§ **Consigne**
D'après le passage ci-dessous, dans quel pays Bolat Atabayev vit-il en exil depuis 2012 ?

*** Passage

L’exposition internationale d’Astana 2017 consacrée à l'énergie du futur se clôture aujourd'hui. Au printemps dernier, alors que le Kazakhstan inaugurait l'événement en grandes pompes pour redorer son blason à l'international, Bolat Atabayev entamait une tournée en France pour alerter sur le durcissement du régime. Ancien directeur de théâtre à Almaty, entré en dissidence en 1996 et en exil en Allemagne depuis 2012, il décrit une société civile sous pression.


Existe t-il aujourd'hui une opposition au Kazakhstan ? Quelle est la situation ?


Il n'y a aucune opposition structurée à l'intérieur du pays. En revanche, il existe quelques poches de liberté, comme en Russie. Des jeunes se révoltent sur les réseaux sociaux. Je leur sers de tribune dès que j'ai le temps, je relaye leurs messages. Ils en ont assez du président actuel, au pouvoir depuis 25 ans. Mais depuis quelques mois, le régime s'en prend violemment au bloggeurs et aux opposants actifs sur internet. Ils sont régulièrement arrêtés et emprisonnés.


Vous êtes aujourd'hui en exil en Allemagne quel a été votre parcours ?


J'ai grandi à Bakanas, dans la région d'Almaty, au contact de la minorité allemande. Je me suis passionné pour sa littérature et sa philosophie puis j'ai fait des études de théâtre. J'ai ensuite fondé le "théâtre allemand" à Almaty. Les artistes allemands au Kazakhstan ont beaucoup lutté pour leur autonomie culturelle. Ils m'ont appris à penser différemment.

******
*** Données fournies

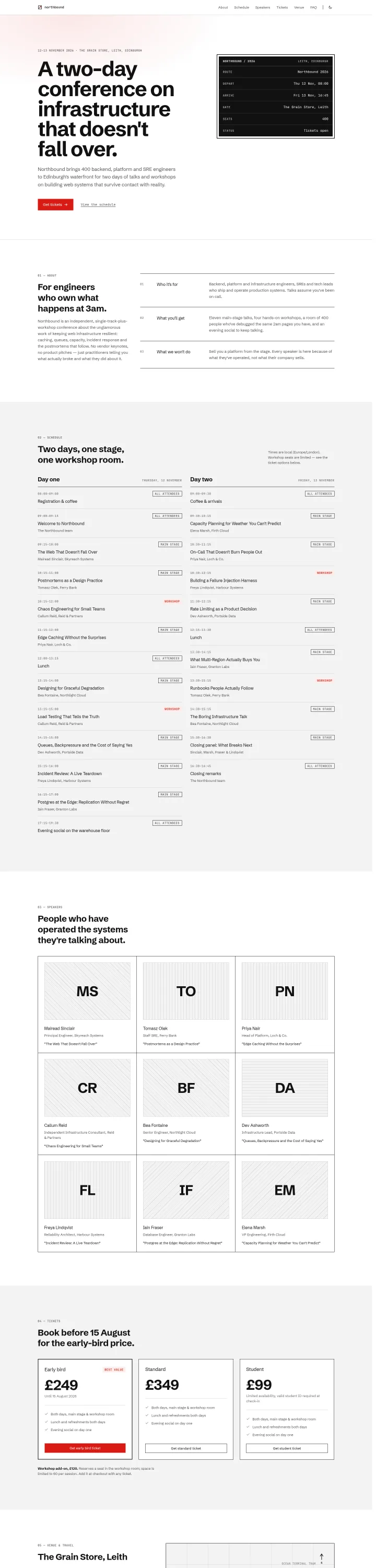The width and height of the screenshot is (376, 1568).
Task: Click the red Get tickets button
Action: click(x=55, y=204)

******

§ **Bonne réponse**
En Allemagne.